Small physician practices have mostly disappeared. Many wonder if patients will be able to find the care they need. Many have to wait months to get to see an actual doctor or have a needed surgery. With the budgetary pressures on our nation, many worry how this will impact end-of-life care for the vulnerable.

Through the years, many people have called many other patient advocacy organizations, pleading for help, and reporting problems they have encountered. They tell us about the failures of hospitals and hospice agencies to provide services as needed. They report that the staff prevented them from giving food or water to their loved one when he or she could still take them in and benefit from them. They sometimes report that their loved one was literally killed in a health care setting by overdoses of opioid medications that were not needed at all. We have listened and carefully thought about the depth of the problems. And now the problem has hit home for the founders with their mother.

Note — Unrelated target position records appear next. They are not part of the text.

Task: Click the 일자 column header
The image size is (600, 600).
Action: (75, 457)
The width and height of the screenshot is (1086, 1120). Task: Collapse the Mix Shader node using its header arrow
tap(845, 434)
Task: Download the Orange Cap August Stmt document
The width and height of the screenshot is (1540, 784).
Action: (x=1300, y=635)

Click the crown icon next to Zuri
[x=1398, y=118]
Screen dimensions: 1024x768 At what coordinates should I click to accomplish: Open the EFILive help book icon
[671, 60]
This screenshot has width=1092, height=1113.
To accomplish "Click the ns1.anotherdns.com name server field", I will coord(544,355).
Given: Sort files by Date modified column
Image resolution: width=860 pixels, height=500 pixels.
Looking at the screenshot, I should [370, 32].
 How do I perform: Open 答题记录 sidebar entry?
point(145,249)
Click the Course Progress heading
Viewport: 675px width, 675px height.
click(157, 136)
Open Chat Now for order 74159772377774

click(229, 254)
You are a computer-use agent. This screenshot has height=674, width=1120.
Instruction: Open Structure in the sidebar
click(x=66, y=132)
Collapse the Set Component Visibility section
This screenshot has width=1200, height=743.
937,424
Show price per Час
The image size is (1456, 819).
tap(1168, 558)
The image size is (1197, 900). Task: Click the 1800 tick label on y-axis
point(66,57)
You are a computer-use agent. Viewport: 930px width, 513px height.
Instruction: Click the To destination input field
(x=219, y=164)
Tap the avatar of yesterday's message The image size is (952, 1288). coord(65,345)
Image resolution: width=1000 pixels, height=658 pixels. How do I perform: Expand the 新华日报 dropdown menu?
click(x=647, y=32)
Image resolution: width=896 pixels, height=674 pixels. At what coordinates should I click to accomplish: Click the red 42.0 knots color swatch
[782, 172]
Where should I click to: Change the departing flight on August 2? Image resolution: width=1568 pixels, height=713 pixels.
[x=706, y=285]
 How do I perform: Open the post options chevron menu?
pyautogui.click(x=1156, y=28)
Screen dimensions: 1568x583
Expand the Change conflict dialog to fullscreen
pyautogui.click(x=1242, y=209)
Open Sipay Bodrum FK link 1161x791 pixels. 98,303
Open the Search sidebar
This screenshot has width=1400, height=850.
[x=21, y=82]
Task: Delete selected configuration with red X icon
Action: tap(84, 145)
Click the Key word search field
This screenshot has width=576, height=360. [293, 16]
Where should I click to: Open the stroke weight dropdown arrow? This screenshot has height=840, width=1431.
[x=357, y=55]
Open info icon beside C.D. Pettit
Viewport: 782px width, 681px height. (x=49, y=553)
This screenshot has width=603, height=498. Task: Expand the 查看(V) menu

Through the years, the accounts given by these family members have been and continue to be eerily similar. When family members recount what hospice staff said to them, the language and phrases used have often been exactly the same, the actions taken exactly the same, and the outcome — an untimely, hastened death — exactly the same. The reason? The staff at different agencies across the country are being trained in the same way, and the actions taken are quite contrary to what the patient and family expected or to the original life-affirming mission. The services and treatment provided are not what the American people have come to expect from hospice.

Those who report to us are not all uneducated in the ways of medicine and health care. Many of those who call in are themselves physicians, nurses, social workers, ministers and lawyers. Yet, even with their training, some of these are still unable to resolve problems encountered or to even prevent the hastened death of their own family member.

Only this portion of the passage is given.